Edité par CCSD ; American Association for the Advancement of Science (AAAS) -

International audience. Filopodia are actin-rich membrane protrusions essential for cell morphogenesis, motility, and cancer invasion. How cells control filopodium initiation on the plasma membrane remains elusive. We performed experiments in cellulo, in vitro, and in silico to unravel the mechanism of filopodium initiation driven by the membrane curvature sensor IRSp53 (insulin receptor substrate protein of 53 kDa).
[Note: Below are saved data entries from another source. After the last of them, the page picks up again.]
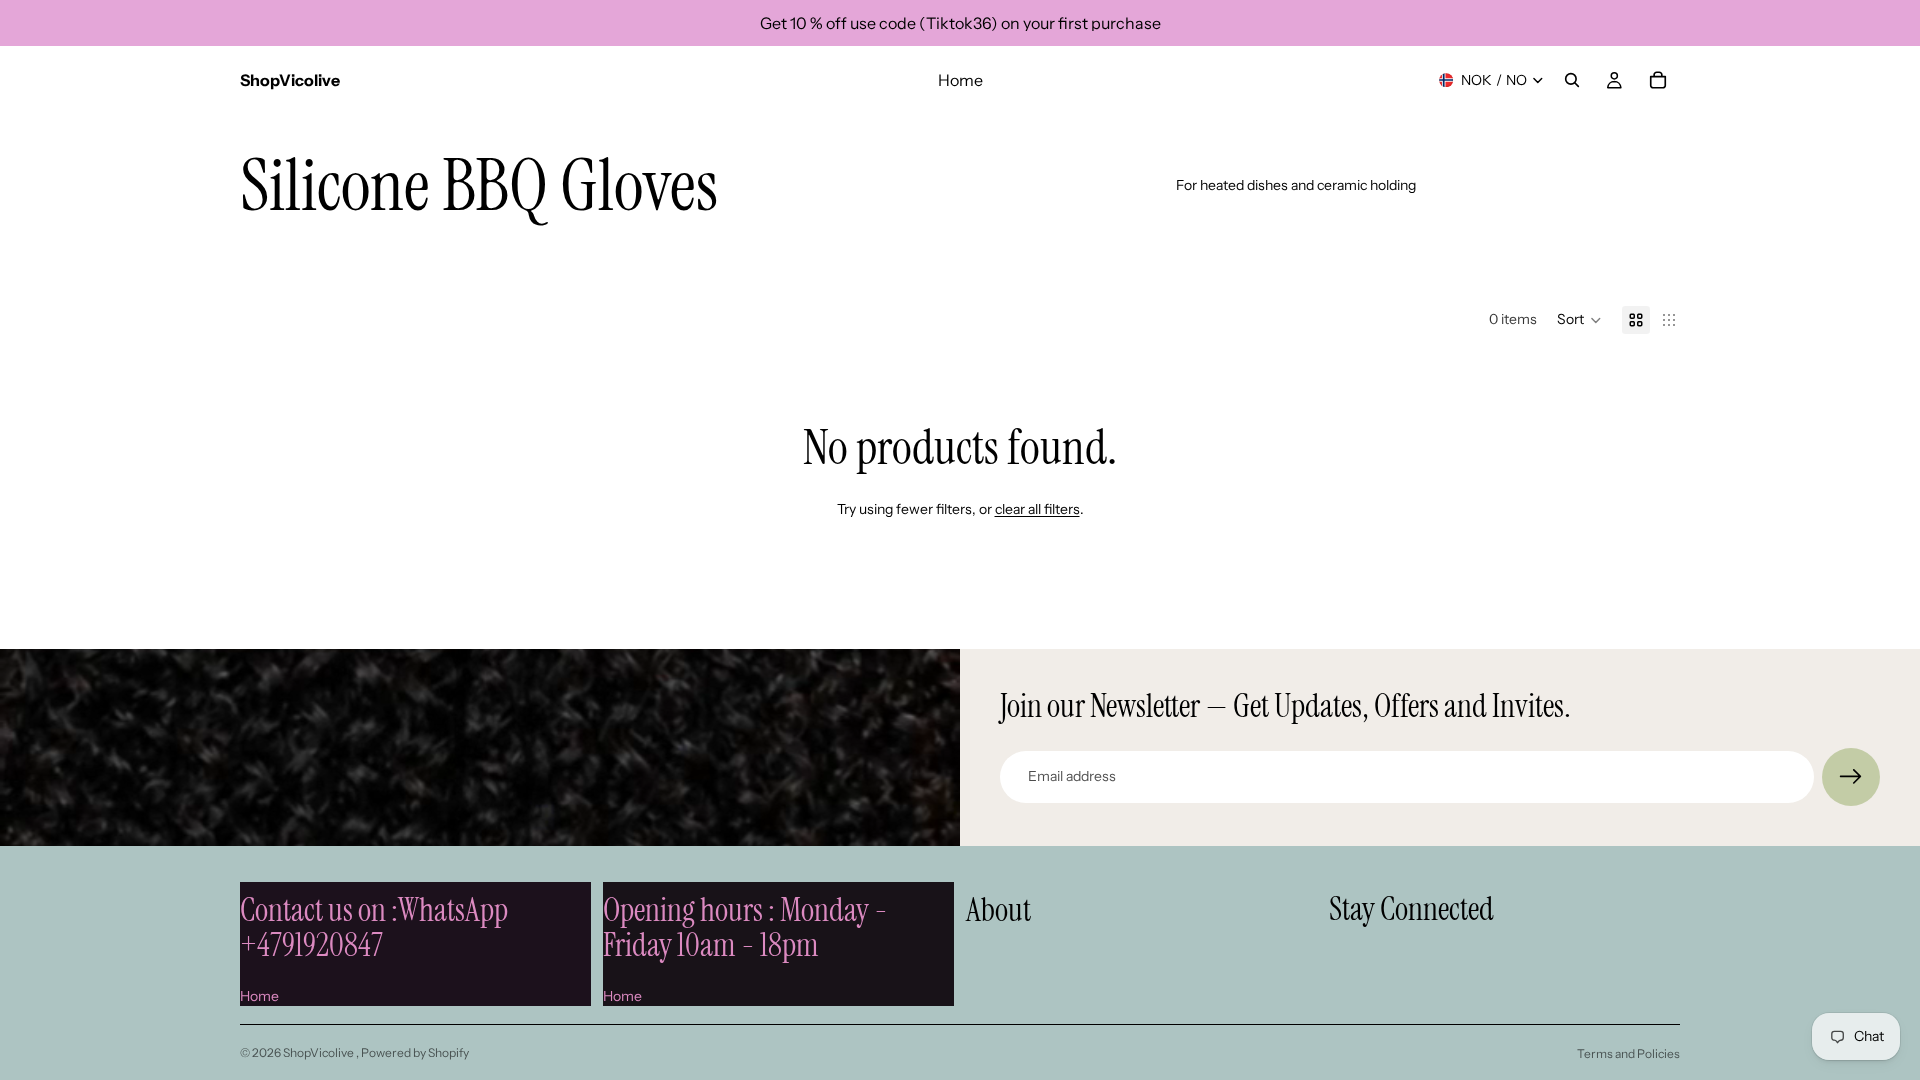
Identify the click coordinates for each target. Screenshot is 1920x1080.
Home (259, 996)
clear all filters (1037, 509)
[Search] (1572, 80)
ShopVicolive (319, 1052)
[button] (1579, 320)
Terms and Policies (1628, 1053)
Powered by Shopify (415, 1052)
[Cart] (1658, 80)
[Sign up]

We showed that full-length IRSp53 self-assembles into clusters on membranes depending on PIP 2 . Using well-controlled in vitro reconstitution systems, we demonstrated that IRSp53 clusters recruit the actin polymerase VASP (vasodilator-stimulated phosphoprotein) to assemble actin filaments locally on membranes, leading to the generation of actin-filled membrane protrusions reminiscent of filopodia. By pulling membrane nanotubes from live cells, we observed that IRSp53 can only be enriched and trigger actin assembly in nanotubes at highly dynamic membrane regions. Our work supports a regulation mechanism of IRSp53 in its attributes of curvature sensation and partner recruitment to ensure a precise spatial-temporal control of filopodium initiation.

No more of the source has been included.